■ Directions for this task ■
Show each line in the listing below that contains the word "computer".

Start of Block

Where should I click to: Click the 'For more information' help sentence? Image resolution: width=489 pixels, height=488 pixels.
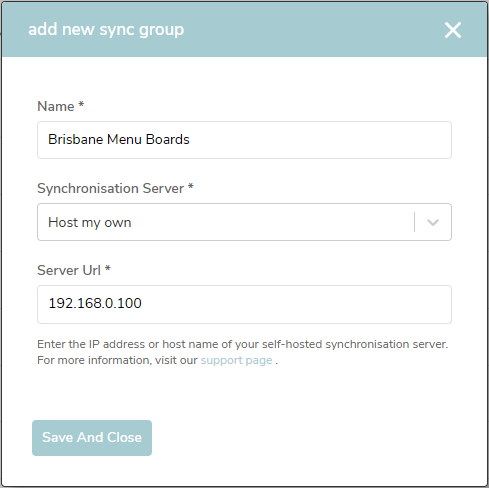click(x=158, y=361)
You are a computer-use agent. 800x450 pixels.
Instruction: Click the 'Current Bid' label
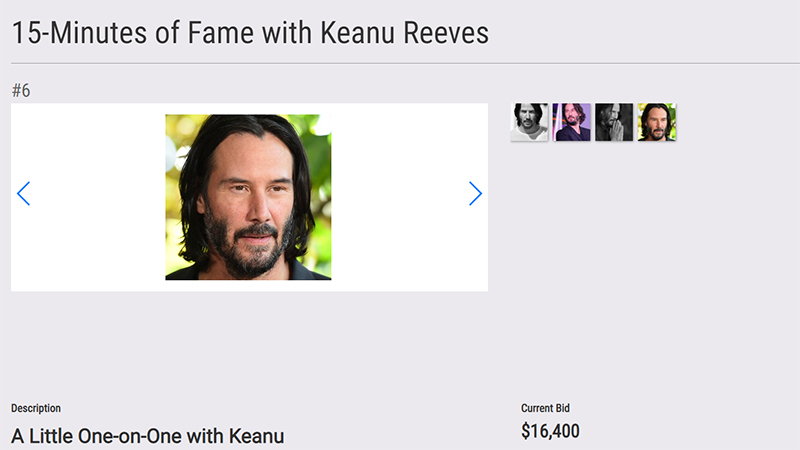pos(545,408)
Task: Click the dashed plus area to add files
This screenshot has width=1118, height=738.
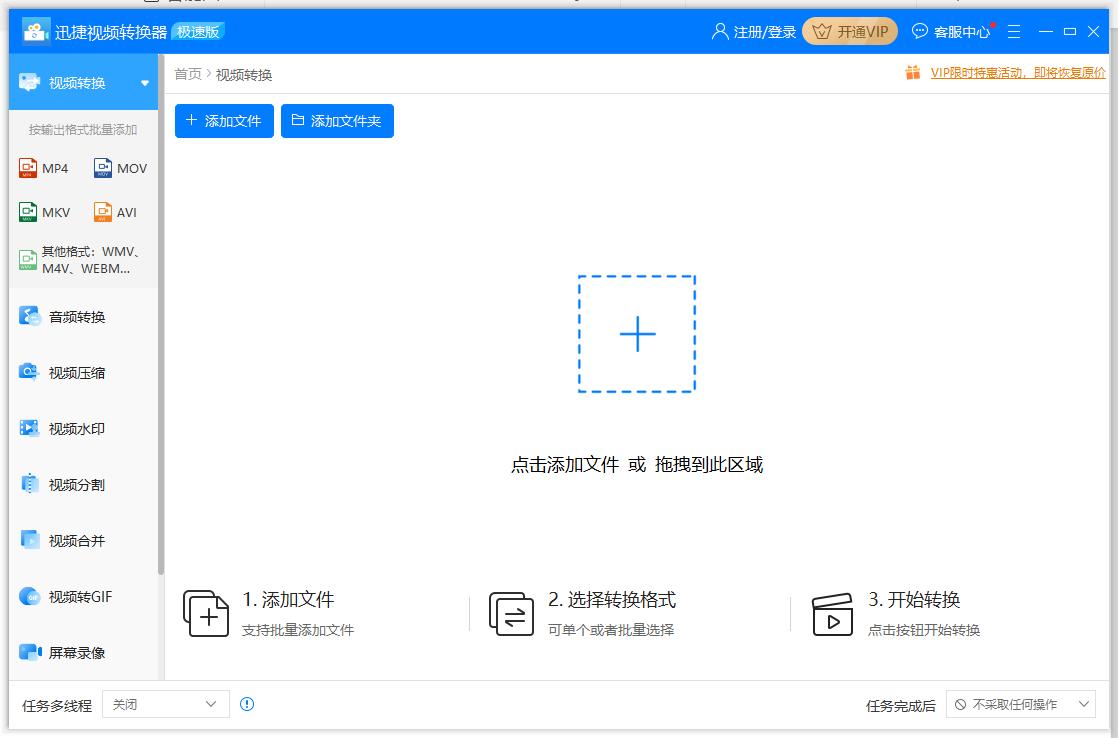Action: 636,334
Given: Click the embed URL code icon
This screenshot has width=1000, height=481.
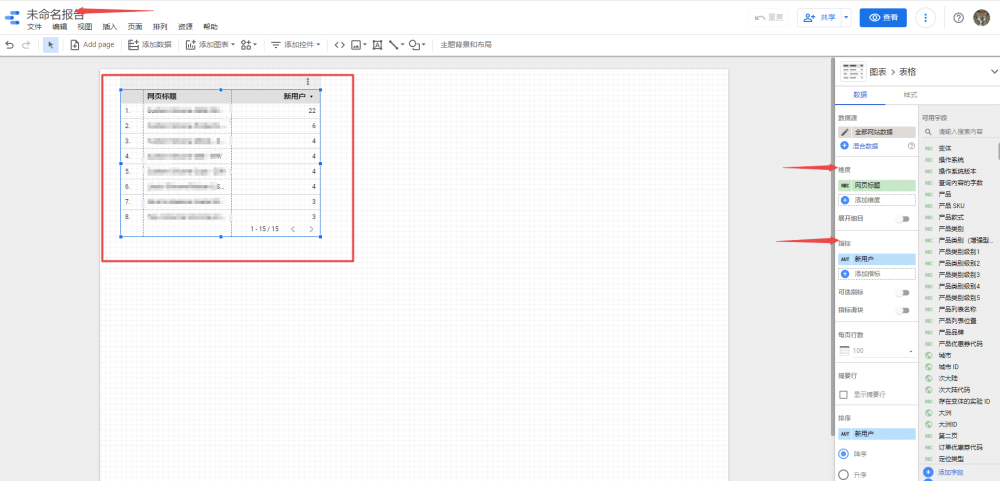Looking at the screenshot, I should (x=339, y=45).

End of Block
Start of Block

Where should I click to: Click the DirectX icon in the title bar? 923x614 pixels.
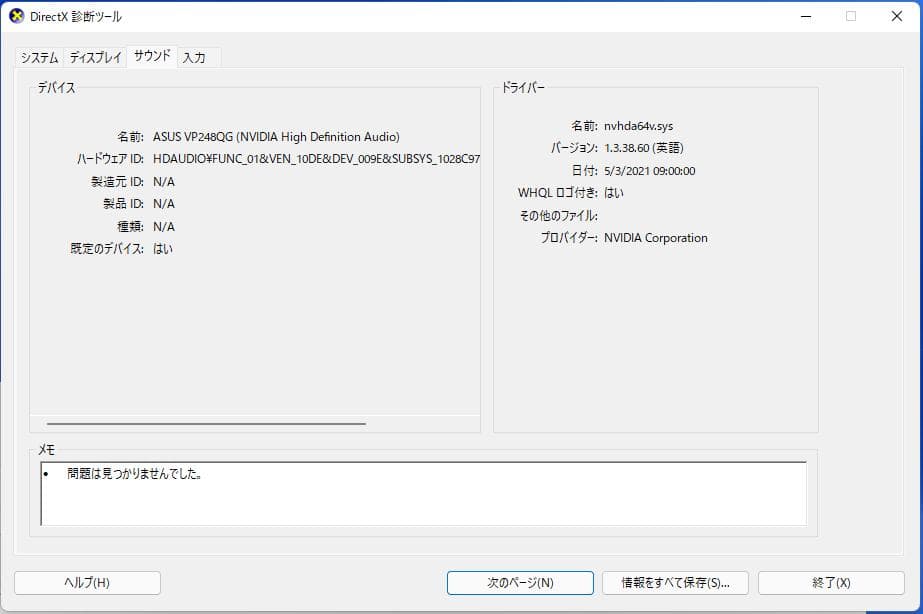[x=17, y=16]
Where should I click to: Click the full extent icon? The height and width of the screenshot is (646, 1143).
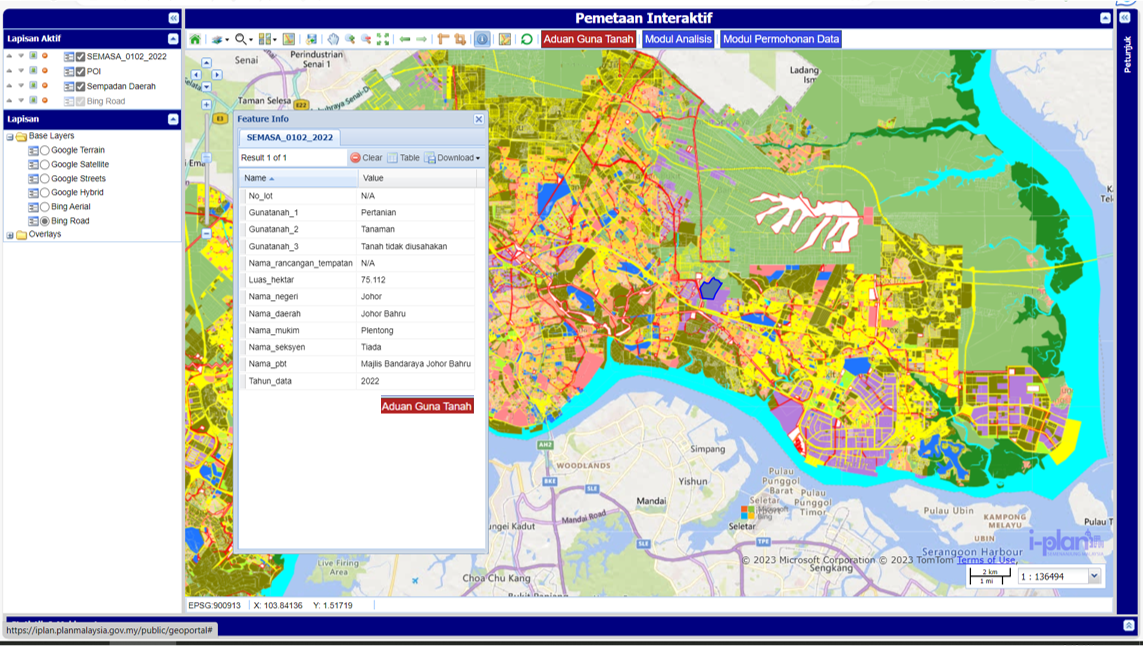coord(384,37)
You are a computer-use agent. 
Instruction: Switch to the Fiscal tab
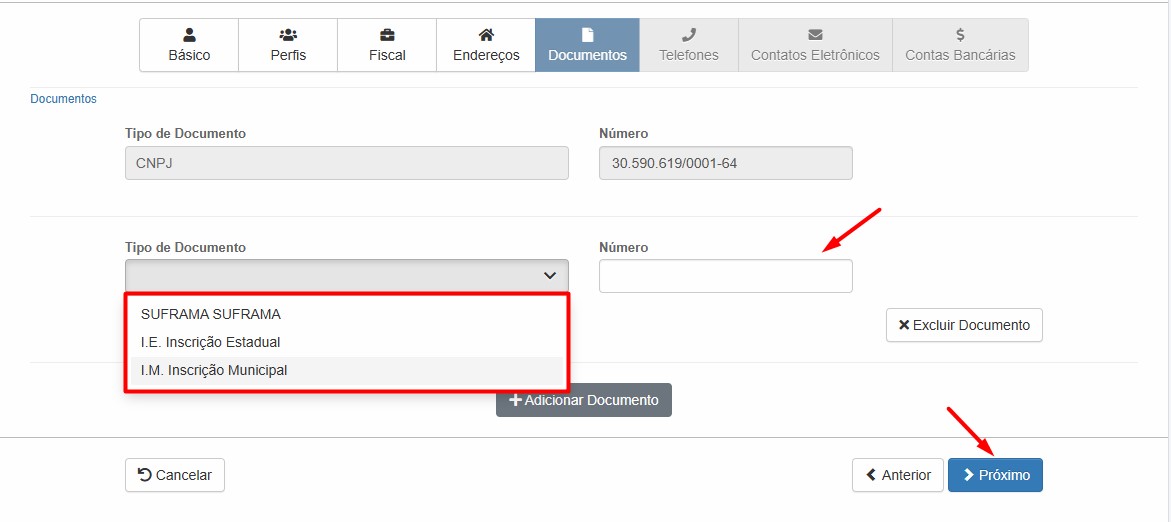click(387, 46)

End of Block

■ Solution for this problem ■
You are a computer-use agent. 800x450 pixels.
You are a computer-use agent. 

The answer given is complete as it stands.